Sénégal : la Cour Suprême rend son arret dans l’affaire opposant Mame Baye Niang à Ousmane Sonko

Les Chambres réunies de la Cour suprême du Sénégal ont statué, ce mardi 1er juillet 2025, sur la requête en rabat d’arrêt déposée suite à la décision rendue le 4 janvier 2024 par la Chambre pénale dans l’affaire de diffamation opposant Ousmane Sonko à Mame Mbaye Niang. 
À l’issue de l’audience, les Chambres réunies ont rejeté la demande des avocats de Sonko et ont déclaré le rabat d’arrêt irrecevable et condamné le leader de Pastef aux dépens.

Dakar,1er juillet 2025(JVFE)-La Cour a estimé que les conditions légales permettant le dépôt d’un rabat d’arrêt n’étaient pas réunies, avant de débouter le pool d’avocats de la défense.

Ainsi, il reste à savoir si Ousmane Sonko peut être candidat à la présidentielle de 2029. Puisque ladite décision de la Cour suprême sonne comme une confirmation de l’arrêt du 4 janvier 2024. Pour rappel, Ousmane Sonko avait été condamné en appel à une peine de six mois de prison avec sursis pour diffamation et injure publique envers Mame Mbaye Niang. Le Président du parti Pastef avait, aux détours d’une conférence de presse, publiquement accusé le ministre d’alors du Tourisme, Mame Mbaye Niang pour ne pas le nommer, d’avoir été épinglé dans un rapport de l’Inspection générale d’État pour des détournements présumés. Dans la même affaire, il avait été condamné en mars 2023 en première instance à deux mois de prison avec sursis et 200 millions de francs CFA de dommages et intérêts.

La Cour suprême du Sénégal rend un arrêt lorsqu’elle statue sur un recours en cassation ou lorsqu’elle juge une affaire en premier et dernier ressort, notamment en matière d’excès de pouvoir des autorités administratives et de légalité des actes des collectivités locales selon le Ministère de la Justice du Sénégal.

 Les arrêts de la Cour suprême sont définitifs et ne sont susceptibles d’aucun recours, sauf dans des cas exceptionnels comme les requêtes en rectification d’erreur matérielle.

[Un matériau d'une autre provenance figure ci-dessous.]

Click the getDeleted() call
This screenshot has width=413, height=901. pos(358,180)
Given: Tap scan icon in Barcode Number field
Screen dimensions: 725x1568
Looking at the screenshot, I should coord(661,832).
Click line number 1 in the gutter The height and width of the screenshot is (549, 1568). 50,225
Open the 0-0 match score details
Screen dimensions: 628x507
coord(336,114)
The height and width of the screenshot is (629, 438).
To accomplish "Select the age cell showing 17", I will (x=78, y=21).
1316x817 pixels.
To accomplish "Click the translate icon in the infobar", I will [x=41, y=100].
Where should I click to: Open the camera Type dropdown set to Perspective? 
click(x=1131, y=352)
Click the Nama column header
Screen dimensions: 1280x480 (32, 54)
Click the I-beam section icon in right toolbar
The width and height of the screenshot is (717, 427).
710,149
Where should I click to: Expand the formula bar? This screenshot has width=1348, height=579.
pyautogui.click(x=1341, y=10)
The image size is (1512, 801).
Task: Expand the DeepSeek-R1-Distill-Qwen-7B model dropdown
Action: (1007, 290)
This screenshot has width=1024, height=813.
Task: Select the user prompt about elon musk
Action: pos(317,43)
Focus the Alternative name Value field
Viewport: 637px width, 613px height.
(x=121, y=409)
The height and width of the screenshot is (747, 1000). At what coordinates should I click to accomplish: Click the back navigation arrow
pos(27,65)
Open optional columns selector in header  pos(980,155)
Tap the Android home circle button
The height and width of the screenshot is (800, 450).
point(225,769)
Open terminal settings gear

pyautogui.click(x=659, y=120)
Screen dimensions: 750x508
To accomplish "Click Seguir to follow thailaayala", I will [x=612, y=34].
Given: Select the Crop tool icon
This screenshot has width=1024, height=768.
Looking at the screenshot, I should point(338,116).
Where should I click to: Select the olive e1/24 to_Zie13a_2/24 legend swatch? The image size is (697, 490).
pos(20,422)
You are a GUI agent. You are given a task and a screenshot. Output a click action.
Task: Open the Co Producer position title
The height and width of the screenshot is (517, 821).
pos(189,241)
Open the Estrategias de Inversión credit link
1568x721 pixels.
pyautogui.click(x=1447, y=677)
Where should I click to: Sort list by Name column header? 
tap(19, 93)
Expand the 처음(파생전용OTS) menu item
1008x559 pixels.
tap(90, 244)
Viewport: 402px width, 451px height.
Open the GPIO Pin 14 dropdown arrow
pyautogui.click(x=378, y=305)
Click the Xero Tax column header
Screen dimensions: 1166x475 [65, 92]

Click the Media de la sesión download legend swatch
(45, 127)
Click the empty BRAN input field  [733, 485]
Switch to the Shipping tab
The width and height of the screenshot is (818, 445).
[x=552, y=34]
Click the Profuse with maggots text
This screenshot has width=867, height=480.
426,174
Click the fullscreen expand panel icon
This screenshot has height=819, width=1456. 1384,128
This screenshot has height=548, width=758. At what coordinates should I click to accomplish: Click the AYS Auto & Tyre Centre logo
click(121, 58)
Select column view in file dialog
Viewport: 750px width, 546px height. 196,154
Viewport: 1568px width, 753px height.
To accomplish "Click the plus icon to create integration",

En matière civile, par opposition aux “jugements” qui sont rendus par les juridictions du premier degré (Tribunal de grande instance, Tribunal d’instance, Tribunal de commerce. .etc.), le mot “arrêt” désigne une décision rendue par les juridictions civiles de degré supérieur, (Cours d’appel, et Cour de Cassation).

Être condamné aux dépens signifie que Sonko devra supporter les frais engagés pour cette procédure.

Les dépens sont les frais liés à la procédure judiciaire (frais d’huissier, de greffe, etc.)…

 Cette décision vient clore le dossier de diffamation qui avait empêché Ousmane Sonko de se présenter à la dernière présidentielle.